Task description: Below are records; count the lines that hold the string "computer" and give only the count.

┌──

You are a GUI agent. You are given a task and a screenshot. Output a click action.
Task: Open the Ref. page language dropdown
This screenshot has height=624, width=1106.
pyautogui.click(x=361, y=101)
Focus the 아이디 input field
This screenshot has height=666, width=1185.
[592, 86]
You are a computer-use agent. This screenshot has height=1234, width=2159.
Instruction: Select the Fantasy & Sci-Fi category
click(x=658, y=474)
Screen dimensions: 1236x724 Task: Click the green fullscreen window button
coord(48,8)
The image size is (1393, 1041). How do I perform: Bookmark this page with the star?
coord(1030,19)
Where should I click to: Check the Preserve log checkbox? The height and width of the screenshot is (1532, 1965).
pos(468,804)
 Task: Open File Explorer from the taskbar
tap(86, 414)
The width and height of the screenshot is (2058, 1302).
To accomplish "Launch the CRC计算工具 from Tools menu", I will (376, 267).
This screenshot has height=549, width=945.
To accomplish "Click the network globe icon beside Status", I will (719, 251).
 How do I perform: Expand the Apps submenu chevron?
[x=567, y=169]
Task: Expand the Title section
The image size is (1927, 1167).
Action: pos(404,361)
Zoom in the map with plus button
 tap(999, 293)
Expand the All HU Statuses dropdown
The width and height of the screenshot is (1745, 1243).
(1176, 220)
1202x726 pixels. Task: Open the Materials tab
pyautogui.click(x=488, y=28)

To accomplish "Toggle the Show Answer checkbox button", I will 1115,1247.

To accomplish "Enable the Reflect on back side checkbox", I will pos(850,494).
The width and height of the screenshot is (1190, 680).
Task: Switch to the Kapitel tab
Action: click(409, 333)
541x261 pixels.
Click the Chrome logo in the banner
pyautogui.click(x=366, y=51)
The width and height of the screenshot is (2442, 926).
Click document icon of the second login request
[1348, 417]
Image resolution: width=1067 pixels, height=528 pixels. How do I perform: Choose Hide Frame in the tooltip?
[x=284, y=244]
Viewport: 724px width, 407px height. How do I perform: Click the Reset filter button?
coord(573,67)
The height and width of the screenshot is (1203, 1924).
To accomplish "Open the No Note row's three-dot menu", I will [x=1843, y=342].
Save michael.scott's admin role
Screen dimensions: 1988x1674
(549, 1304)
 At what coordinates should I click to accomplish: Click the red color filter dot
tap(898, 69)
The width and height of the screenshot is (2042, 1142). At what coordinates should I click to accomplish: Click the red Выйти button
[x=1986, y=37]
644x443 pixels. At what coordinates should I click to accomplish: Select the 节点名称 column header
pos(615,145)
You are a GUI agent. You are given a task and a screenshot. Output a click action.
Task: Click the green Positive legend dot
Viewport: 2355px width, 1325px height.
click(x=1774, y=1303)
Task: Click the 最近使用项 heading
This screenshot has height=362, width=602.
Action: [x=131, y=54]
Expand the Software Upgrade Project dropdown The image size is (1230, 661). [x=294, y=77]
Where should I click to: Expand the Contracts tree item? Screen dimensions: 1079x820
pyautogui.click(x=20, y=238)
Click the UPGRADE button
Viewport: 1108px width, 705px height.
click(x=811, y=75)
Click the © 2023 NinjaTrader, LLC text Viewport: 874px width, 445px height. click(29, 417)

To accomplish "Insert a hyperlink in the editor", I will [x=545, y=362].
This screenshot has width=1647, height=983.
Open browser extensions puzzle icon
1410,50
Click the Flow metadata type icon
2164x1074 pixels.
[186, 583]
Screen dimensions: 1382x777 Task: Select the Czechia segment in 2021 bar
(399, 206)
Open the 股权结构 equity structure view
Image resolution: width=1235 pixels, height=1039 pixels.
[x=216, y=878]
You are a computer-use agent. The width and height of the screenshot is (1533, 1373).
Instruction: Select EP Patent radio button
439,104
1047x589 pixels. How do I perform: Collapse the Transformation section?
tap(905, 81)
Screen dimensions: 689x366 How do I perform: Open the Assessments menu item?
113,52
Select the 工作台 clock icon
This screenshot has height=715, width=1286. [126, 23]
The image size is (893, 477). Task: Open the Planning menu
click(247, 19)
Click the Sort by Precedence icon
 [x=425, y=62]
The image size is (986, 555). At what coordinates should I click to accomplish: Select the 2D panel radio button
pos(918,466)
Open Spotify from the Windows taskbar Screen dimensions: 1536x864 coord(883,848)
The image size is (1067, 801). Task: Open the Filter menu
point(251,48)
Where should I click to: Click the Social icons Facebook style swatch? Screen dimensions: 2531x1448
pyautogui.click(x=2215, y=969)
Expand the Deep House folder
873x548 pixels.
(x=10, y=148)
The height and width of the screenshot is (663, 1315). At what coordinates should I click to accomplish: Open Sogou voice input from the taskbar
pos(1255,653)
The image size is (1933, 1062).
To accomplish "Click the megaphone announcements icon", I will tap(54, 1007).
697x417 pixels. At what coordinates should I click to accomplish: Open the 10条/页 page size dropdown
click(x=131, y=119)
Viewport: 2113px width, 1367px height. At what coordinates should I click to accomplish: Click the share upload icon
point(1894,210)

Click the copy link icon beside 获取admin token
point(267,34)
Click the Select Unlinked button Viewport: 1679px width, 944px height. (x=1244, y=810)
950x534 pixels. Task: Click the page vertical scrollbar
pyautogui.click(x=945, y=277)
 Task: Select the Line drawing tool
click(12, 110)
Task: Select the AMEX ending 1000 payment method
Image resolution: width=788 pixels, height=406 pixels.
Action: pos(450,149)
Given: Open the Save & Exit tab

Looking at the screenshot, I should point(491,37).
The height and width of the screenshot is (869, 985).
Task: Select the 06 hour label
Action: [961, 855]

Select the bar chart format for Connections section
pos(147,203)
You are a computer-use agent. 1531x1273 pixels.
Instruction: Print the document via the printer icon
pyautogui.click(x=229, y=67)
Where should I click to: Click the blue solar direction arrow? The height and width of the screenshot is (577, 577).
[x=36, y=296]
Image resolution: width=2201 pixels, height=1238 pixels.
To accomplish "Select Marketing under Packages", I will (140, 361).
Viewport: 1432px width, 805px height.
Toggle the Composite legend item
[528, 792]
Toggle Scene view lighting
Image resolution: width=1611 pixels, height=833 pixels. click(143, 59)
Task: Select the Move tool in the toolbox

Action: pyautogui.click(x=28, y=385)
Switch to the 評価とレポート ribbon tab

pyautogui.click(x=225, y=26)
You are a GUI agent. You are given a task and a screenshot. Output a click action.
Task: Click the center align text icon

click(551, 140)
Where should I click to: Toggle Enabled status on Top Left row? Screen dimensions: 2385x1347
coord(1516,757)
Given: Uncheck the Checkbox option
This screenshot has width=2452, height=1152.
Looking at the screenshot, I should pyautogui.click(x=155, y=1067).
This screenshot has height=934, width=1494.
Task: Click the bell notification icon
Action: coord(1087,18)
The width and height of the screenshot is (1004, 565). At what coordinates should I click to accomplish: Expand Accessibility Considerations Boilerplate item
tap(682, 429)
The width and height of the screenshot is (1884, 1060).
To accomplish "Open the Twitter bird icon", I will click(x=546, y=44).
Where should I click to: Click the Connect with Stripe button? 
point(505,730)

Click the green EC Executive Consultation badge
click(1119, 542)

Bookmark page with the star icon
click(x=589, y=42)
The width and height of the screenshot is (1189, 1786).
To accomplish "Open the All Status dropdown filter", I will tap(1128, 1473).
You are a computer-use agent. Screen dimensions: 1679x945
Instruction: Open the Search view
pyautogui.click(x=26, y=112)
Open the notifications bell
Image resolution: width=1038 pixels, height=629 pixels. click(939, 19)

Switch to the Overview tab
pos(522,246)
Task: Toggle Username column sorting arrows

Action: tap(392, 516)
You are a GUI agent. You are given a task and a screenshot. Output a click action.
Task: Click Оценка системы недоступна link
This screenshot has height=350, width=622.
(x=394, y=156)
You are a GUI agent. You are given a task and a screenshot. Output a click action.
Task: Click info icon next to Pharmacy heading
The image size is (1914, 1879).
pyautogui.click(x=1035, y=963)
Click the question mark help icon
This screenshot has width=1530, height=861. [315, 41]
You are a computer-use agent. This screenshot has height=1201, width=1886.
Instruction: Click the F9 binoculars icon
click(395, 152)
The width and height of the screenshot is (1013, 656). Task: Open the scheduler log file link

└──

Exercise output: 5